Daha önce bilmediğimiz isimlerden mercek altına almamız gerekenler de var. Özellikle Deglan ve Ilyana burada önemli rol oynayan isimler. Deglan’ın ne kadar soğukkanlı ama Witcherları korumak için de gerekirse canını verebilecek bir Witcher, aynı zamanda da Vesemir’i yetiştiren akıl hocası olduğunu gördük. Bence iyi bir karakter tasarımıydı, tıpkı Vesemir için önemli olan bir başka karakter, Ilyana gibi. Vesemir’in kalbindeki isim, yetmiş yılın ardından bir krallıkta meclis üyesi olmuş, hatta Witcherlar ile ilgili bir karar çıkacağı zaman onların en az zarar göreceği şekilde tutum almış bir isim.
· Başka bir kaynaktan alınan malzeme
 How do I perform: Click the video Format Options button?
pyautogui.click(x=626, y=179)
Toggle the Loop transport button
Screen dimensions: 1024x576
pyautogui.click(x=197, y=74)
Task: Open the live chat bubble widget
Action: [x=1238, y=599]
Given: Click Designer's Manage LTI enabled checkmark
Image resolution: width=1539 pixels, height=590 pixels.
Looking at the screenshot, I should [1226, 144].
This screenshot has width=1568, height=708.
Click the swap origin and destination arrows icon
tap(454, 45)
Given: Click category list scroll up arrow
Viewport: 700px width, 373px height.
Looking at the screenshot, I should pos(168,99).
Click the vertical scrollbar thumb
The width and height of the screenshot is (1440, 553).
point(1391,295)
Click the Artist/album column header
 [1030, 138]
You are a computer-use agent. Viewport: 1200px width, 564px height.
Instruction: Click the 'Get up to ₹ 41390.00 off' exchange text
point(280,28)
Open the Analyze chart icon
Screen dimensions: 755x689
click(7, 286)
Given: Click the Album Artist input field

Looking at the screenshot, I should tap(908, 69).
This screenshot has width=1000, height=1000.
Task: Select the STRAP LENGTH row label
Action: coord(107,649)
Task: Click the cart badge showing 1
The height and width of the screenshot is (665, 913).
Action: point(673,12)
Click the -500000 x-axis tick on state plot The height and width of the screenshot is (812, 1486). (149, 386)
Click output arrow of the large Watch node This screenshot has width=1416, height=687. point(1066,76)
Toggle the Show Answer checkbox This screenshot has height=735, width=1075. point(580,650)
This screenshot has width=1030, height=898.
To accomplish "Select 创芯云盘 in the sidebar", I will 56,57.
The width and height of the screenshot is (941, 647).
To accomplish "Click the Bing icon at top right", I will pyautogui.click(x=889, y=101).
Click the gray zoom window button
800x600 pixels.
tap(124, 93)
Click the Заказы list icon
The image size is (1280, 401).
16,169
Böyle bir hikâyede öne çıkan bir kadın karakter olarak gayet başarılı buldum doğrusu.
Bir de tanıdığımız ama geçmişine dair pek bir şey bilmediğimiz, Geralt’ı yetiştiren Vesemir var tabii. Vesemir, bu animeyle birlikte bizim bildiğimizden çok daha ilginç bir karakter portresi çizmiş oldu. Paraya, zevkine düşkün ve hem çocukları yetiştirme konusunda çok soğukkanlı hem de yeri gelince vicdani sorgulamalar yapabilen -mesela gen mutasyonuyla canavar üretme konusundaki tepkisiyle- içi daha dolu bir karaktere dönüştü gözümüzde. Üstesinden geldiği şeyleri, tek başına sırtlandığı Witcher yetiştirme görevini göz önünde bulundurunca, Vesemir’e olan bağımız daha da güçlendi diye düşünüyorum. Düşünsenize, kendisi Kıta’daki en yaşlı ve tam anlamıyla yetişmiş, eğitimini tamamlamış tek Witcher. Burada izlediğimiz yetmiş yaşındaki Vesemir’in, The Witcher dizisinin yeni sezonunda göreceğimiz Vesemir’e gelene kadar neler yaşadığını bir düşünün. Vesemir, canımız Vesemir… (Bu arada Vesemir’in aşırı yakışıklı bir anime erkeği olmasına biraz takıldım ama neyse…)
Evrendeki Yenilikler
İşte asıl önemli detaylar burada ortaya çıkıyor. Witcher evrenine dair bildiklerimiz bu anime sayesinde çok ilginç bir noktaya gelmiş oldu. En başta Vesemir’in geçmişini öğrenmiş olduk yahu! Vesemir gibi Witcher evreninde çok önemli yeri olan bir karakterin geçmişine dair yok denecek kadar az şey biliyorduk. Şimdi Vesemir’in geçmişi öyle bir anlatıldı ve öyle hafızalara kazındı ki, oyunlara bile tekrar döndüğünüzde Vesemir’e olan bakışınız değişebilir. Tabii Witcher olmanın tek yolu olan Ot Sınavı’na dair de pek çok şey öğrenmiş olduk. O sınavın ne kadar acılarla dolu ve kesinlikle hiçbir çocuğun başına gelmemesi gereken bir şey olduğunu an be an hissettik.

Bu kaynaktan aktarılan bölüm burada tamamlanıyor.